* **INSTRUCTIONS FOR THE TASK**
Give the data below again exactly as it stands. Omit the pictures.

* **Stored items**
※ ※ ※

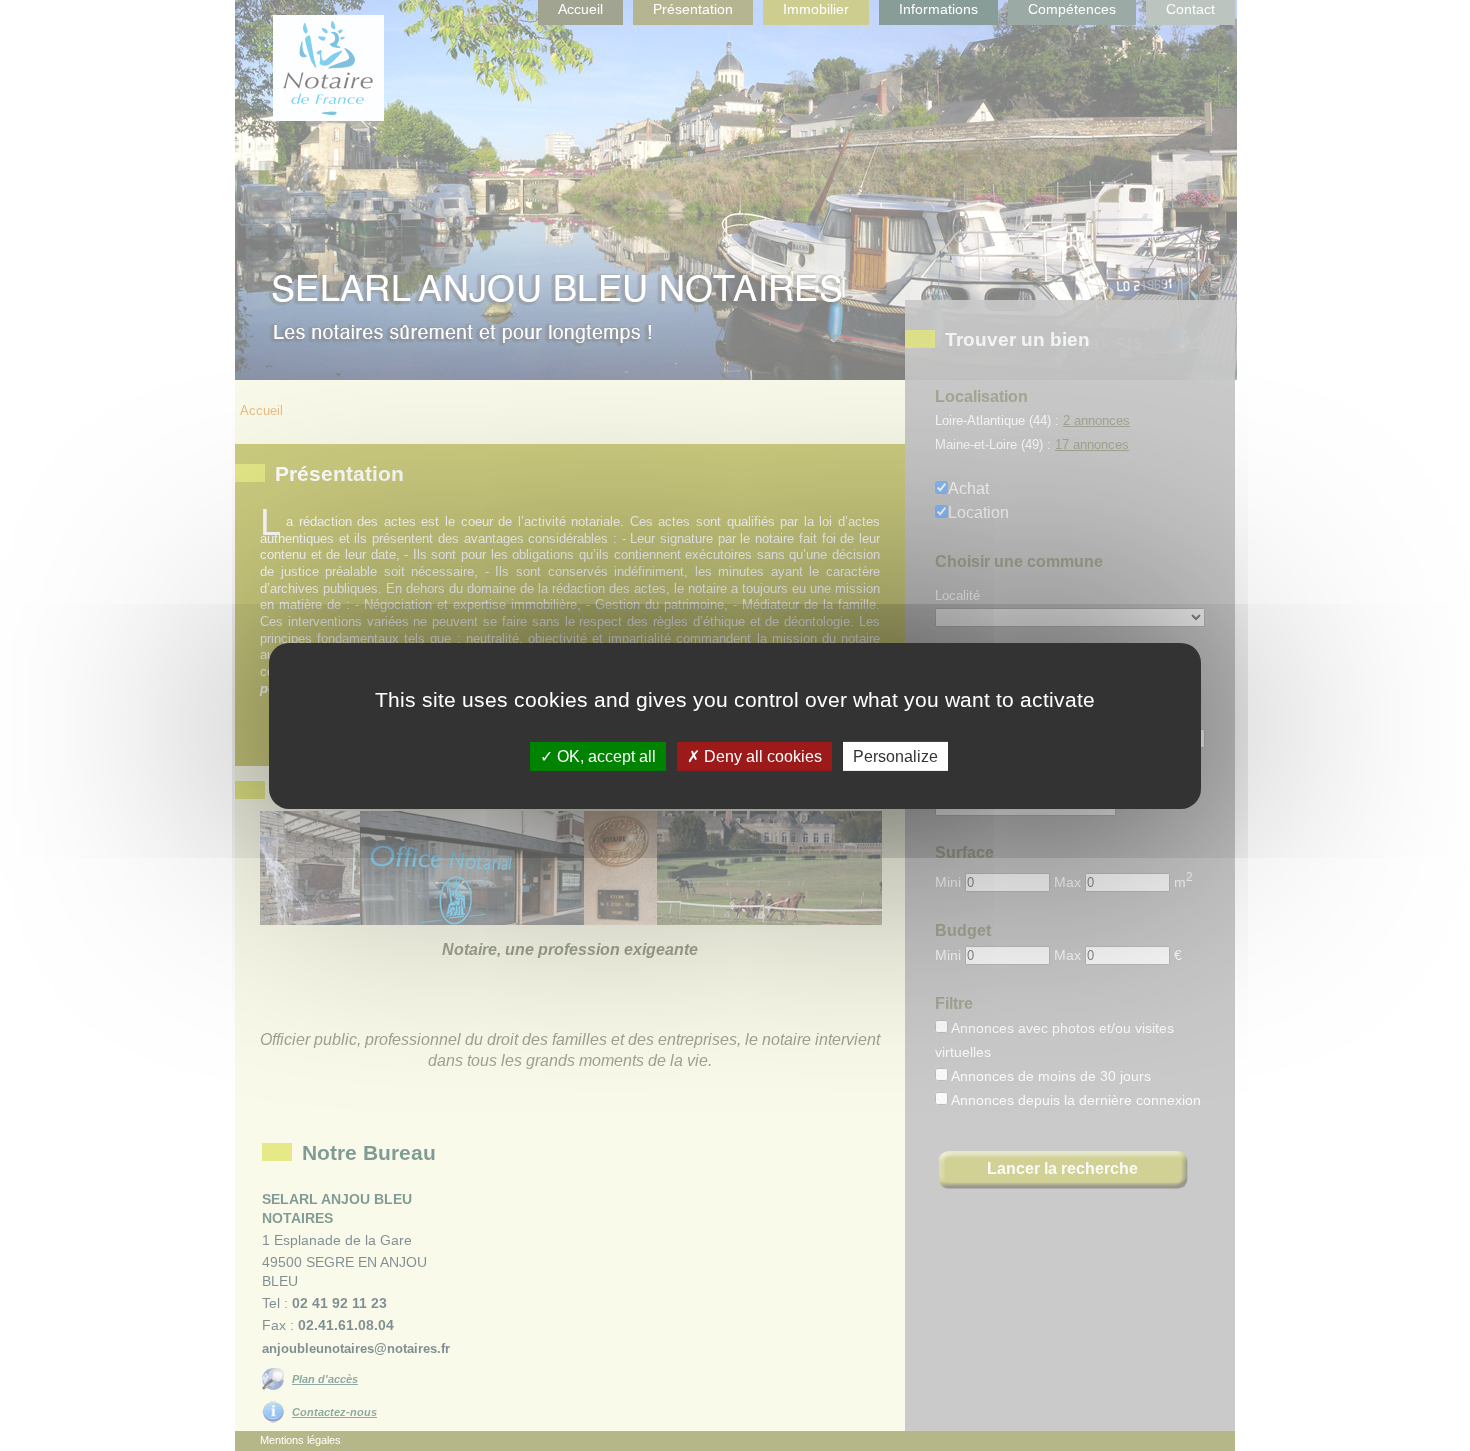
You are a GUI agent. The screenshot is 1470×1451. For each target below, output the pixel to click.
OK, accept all (604, 755)
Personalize (895, 755)
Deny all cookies (761, 755)
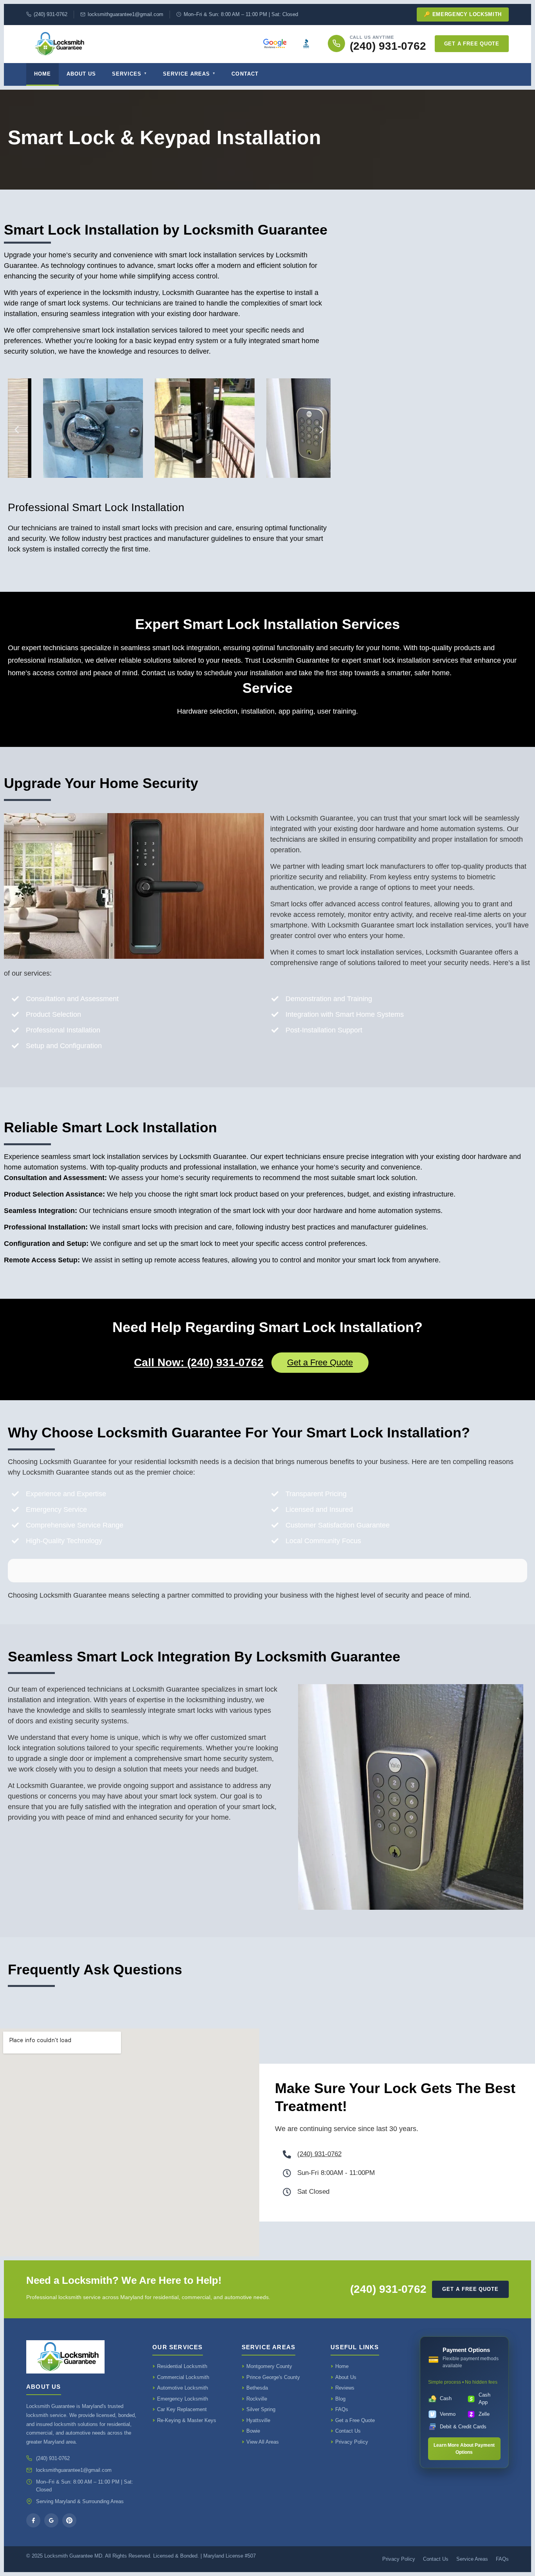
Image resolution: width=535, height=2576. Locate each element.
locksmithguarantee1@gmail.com (125, 14)
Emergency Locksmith (182, 2399)
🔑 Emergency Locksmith (463, 14)
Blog (340, 2399)
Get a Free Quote (471, 44)
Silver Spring (260, 2409)
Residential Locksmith (182, 2366)
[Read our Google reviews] (275, 43)
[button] (17, 430)
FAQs (341, 2409)
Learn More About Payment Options (464, 2448)
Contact (244, 74)
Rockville (256, 2399)
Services (126, 74)
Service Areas (186, 74)
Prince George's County (273, 2377)
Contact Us (348, 2431)
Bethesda (257, 2388)
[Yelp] (69, 2520)
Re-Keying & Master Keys (186, 2420)
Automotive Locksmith (182, 2388)
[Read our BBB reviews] (306, 43)
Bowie (253, 2431)
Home (42, 74)
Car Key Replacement (182, 2409)
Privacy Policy (351, 2442)
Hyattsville (258, 2420)
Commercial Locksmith (183, 2377)
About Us (81, 74)
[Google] (51, 2520)
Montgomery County (269, 2366)
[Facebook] (33, 2520)
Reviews (344, 2388)
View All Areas (262, 2442)
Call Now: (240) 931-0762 (199, 1362)
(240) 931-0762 (50, 14)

※ ※ ※

* **RESULT**
You are a GUI agent. The screenshot is 1470×1451. For each target below, output the pixel to click.
OK, accept all (604, 755)
Personalize (895, 755)
Deny all cookies (761, 755)
Image resolution: width=535, height=2576. Locate each element.
locksmithguarantee1@gmail.com (125, 14)
Emergency Locksmith (182, 2399)
🔑 Emergency Locksmith (463, 14)
Blog (340, 2399)
Get a Free Quote (471, 44)
Silver Spring (260, 2409)
Residential Locksmith (182, 2366)
[Read our Google reviews] (275, 43)
[button] (17, 430)
FAQs (341, 2409)
Learn More About Payment Options (464, 2448)
Contact (244, 74)
Rockville (256, 2399)
Services (126, 74)
Service Areas (186, 74)
Prince George's County (273, 2377)
Contact Us (348, 2431)
Bethesda (257, 2388)
[Yelp] (69, 2520)
Re-Keying & Master Keys (186, 2420)
Automotive Locksmith (182, 2388)
[Read our BBB reviews] (306, 43)
Bowie (253, 2431)
Home (42, 74)
Car Key Replacement (182, 2409)
Privacy Policy (351, 2442)
Hyattsville (258, 2420)
Commercial Locksmith (183, 2377)
About Us (81, 74)
[Google] (51, 2520)
Montgomery County (269, 2366)
[Facebook] (33, 2520)
Reviews (344, 2388)
View All Areas (262, 2442)
Call Now: (240) 931-0762 (199, 1362)
(240) 931-0762 (50, 14)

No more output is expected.